Problem: Starting at the line with "The image size is (240, 178).", retype every remaining line of the records exactly. Do not include pictures.

━━ Data records

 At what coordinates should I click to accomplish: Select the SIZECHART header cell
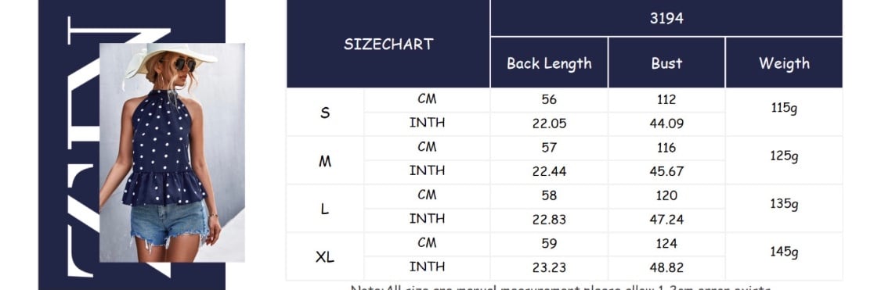coord(388,44)
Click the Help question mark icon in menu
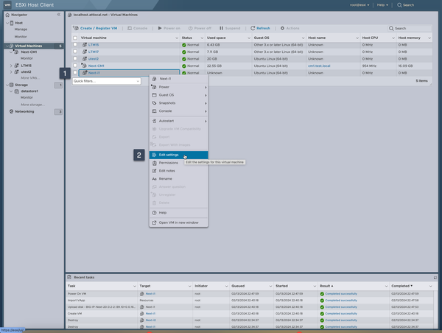 (x=155, y=213)
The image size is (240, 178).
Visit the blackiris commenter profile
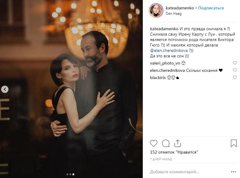coord(158,77)
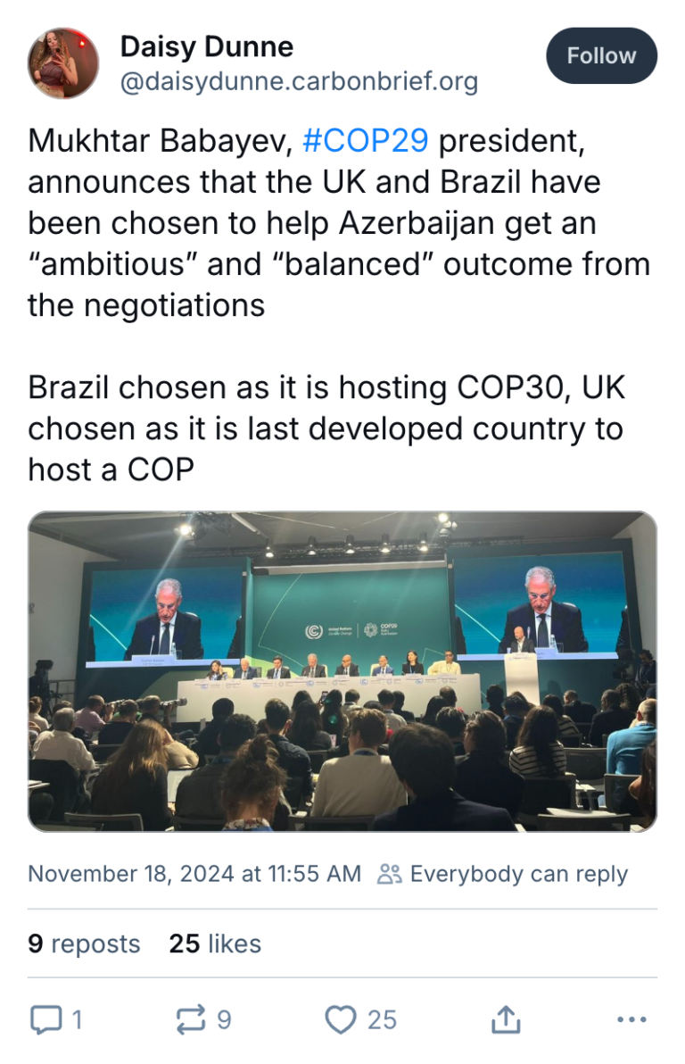View the 25 likes list

216,943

━━━━

Output of the exercise:
The image size is (240, 178).
Visit the blackiris commenter profile
coord(158,77)
View the 25 likes list

216,943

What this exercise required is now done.